The term Attachment Trauma describes the emotional wound created by growing up with one or more emotionally unavailable parents. It is extremely common, poorly understood, and can profoundly impact our emotional wellbeing, mental health and ability to create and maintain healthy emotionally connected relationships in adulthood.

In normal development, infants develop a sense of safety through a secure attachment to emotionally available parents. This security gives the child a solid basis from which to explore the world, including developing relationships with other people. A child’s comfort zone and associated resilience gradually expand over time through a series of increasingly challenging excursions from the safety of the parental bond into the unpredictable outside world. Whenever the child feels overwhelmed in their ability to cope with what they find, they return to the safety of their parents to regroup emotionally before venturing out again into the unknown.

But what if things go wrong?

Evolution has ensured that as infants we feel intense terror if we think we are being abandoned, which motivates us to get our parent’s attention to restore our need for safety. If our parents themselves feel unsafe to be around though, we have no connection by which we can have our feelings soothed, and can grow up in a state of constant hyper-vigilance. We end up feeling like we are constantly walking on eggshells around our parents, who we intuitively perceive as being emotionally unsafe.

This creates a deep emotional and social wound leading to a persistent fear of rejection and abandonment which can last long into adulthood. The very relationships that make life worthwhile end up feeling unsafe as our unresolved parental attachment wound gets projected unconsciously onto everyone we meet, and the world at large.

attachment trauma, How To Heal Attachment Trauma

Were you afraid of your mother?

The intense terror of emotional abandonment is one reason why many bad childhood experiences ranging from simple neglect to hard-core physical, emotional or sexual abuse at the hands of our parents, are so traumatic and have such a strong impact long into adulthood. The lack of safe parental emotional connection compounds the effect of the trauma in ways that wouldn’t happen as severely with other adults.

Since emotionally unavailable parents are often uncomfortable with their own feelings of distress, they may have sought to shut us down emotionally when we were upset to avoid being triggered. Strategies for doing this include deliberate punishment, withdrawing affection, rescinding approval, denying positive reinforcement, or exploding with rage that overwhelms our nervous system and puts us into fight, flight or freeze mode.
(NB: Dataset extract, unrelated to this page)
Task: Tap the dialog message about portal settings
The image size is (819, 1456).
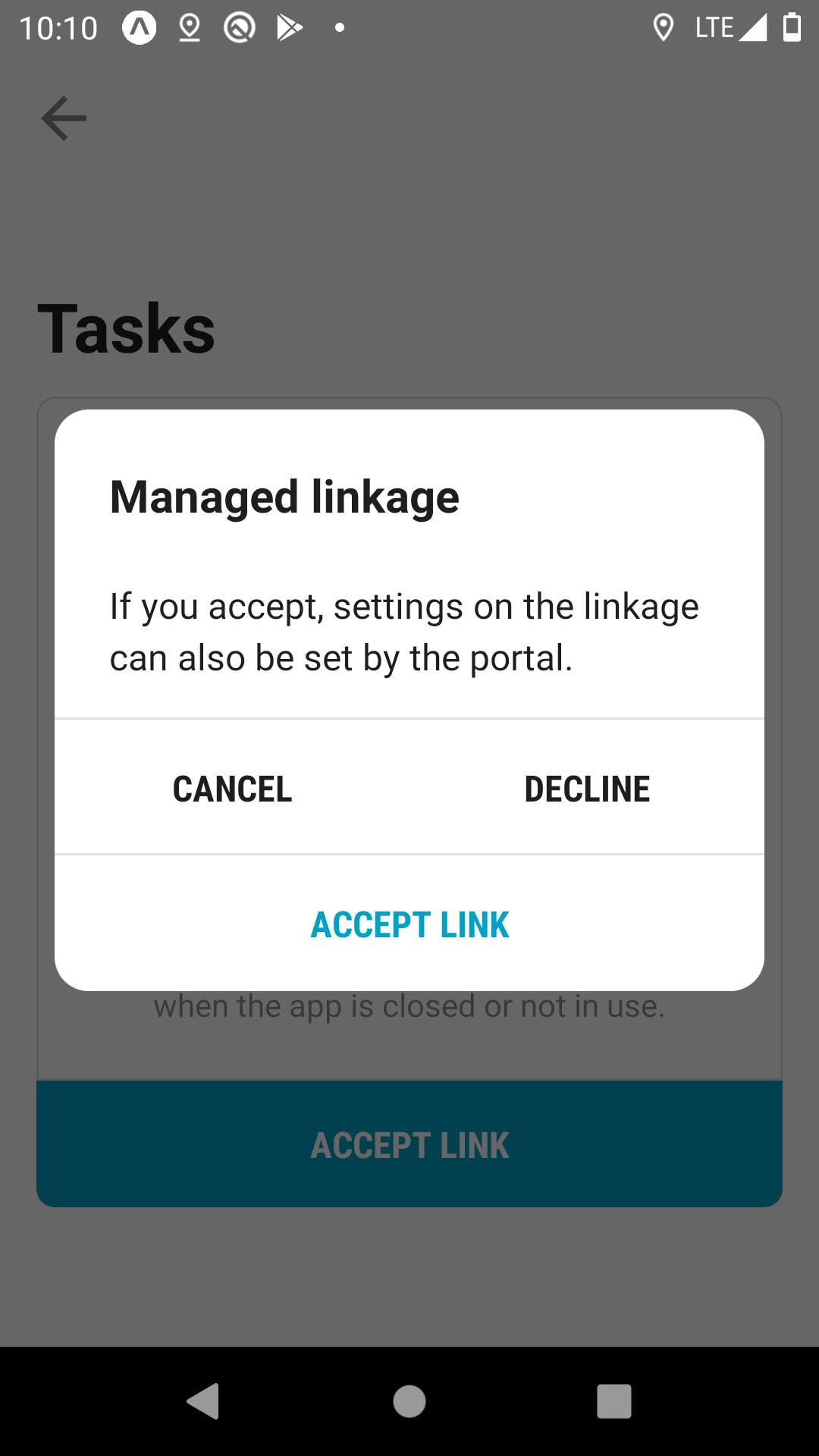Action: point(404,632)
Being on the receiving end of these strategies is extremely painful, frightening and damaging when what we really want is our parent’s unconditional love and support. This often leads to us denying and suppressing our true feelings as a strategy to avoid further punishment, abandonment or abuse by the emotionally unavailable parents. Denial and suppression of feelings further compounds the internalization of emotional trauma that we now feel even less safe to express and release in a healthy manner.
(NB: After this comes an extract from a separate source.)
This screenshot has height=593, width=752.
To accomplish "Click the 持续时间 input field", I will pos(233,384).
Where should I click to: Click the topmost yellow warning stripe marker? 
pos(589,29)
In the face of such an overwhelming threat, we can lose the ability to ask for what we want emotionally and to stand up for ourselves. Once this pattern of learned helplessness around an emotionally unavailable or abusive parent is entrenched, it can also last long into adulthood. This can cause challenges in our wider relationships, which can end up being traumatic in their own right. The pattern of emotional suppression, repression and denial that we learned from our experience of our emotionally unavailable parents keeps the trauma in place long after the bad experience has passed. Over time the internalized emotions of trauma build up to the point where we may experience panic attacks, social anxiety or serious depression as an adult, without knowing exactly why.

Attachment trauma is one cause of Complex Post-Traumatic Stress Disorder (C-PTSD). It’s considered “Complex” because rather than being the result of a single intense emotionally overwhelming experience, it is caused by the systematic and ongoing effects of emotional neglect or abuse. It has also been referred to as PTSD of Abandonment because emotional abandonment is the central cause of attachment trauma.

A powerful technique for healing trauma-related anxiety is to remember the first time that a particular unpleasant class of event happened and express the emotion that overwhelmed us in a safe environment. Releasing the emotion attached to the traumatic memory eliminates its power over us in the present. The ongoing pattern of emotional overwhelm in attachment trauma makes this difficult because there was no single event involved. It’s also likely to go right back to our earliest experiences before our brains were capable of storing situational memories. Nevertheless, the trauma remains stuck in our nervous systems.

Trauma doesn’t just go away of its own accord. Time alone isn’t the great healer we would like it to be. If we experience attachment trauma and grow up without getting some kind of emotional healing for it, we can turn into a socially anxious adult who remains terrified of rejection and abandonment. This in turn profoundly impacts our relationships with other people, since our wounded inner child feels that people are fundamentally unsafe.

Since attachment trauma is fundamentally an interpersonal wound, it requires an interpersonal solution.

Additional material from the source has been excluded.